Records on finding words and elements:
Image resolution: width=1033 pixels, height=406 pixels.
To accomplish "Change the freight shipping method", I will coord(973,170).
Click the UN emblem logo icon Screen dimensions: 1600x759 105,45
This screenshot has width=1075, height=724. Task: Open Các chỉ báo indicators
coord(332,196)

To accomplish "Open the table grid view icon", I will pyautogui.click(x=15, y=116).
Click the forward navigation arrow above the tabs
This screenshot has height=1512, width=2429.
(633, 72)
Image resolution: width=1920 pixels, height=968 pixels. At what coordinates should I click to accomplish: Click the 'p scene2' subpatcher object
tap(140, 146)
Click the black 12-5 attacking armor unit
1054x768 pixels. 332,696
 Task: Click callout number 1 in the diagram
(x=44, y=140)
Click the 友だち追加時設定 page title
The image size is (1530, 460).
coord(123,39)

_Problem description:_
Please print the stretch of the records above from the line containing "Click the black 12-5 attacking armor unit" through the last line, copying every line in it without changes.

_Result of the exercise:_
Click the black 12-5 attacking armor unit
1054x768 pixels. 332,696
 Task: Click callout number 1 in the diagram
(x=44, y=140)
Click the 友だち追加時設定 page title
The image size is (1530, 460).
coord(123,39)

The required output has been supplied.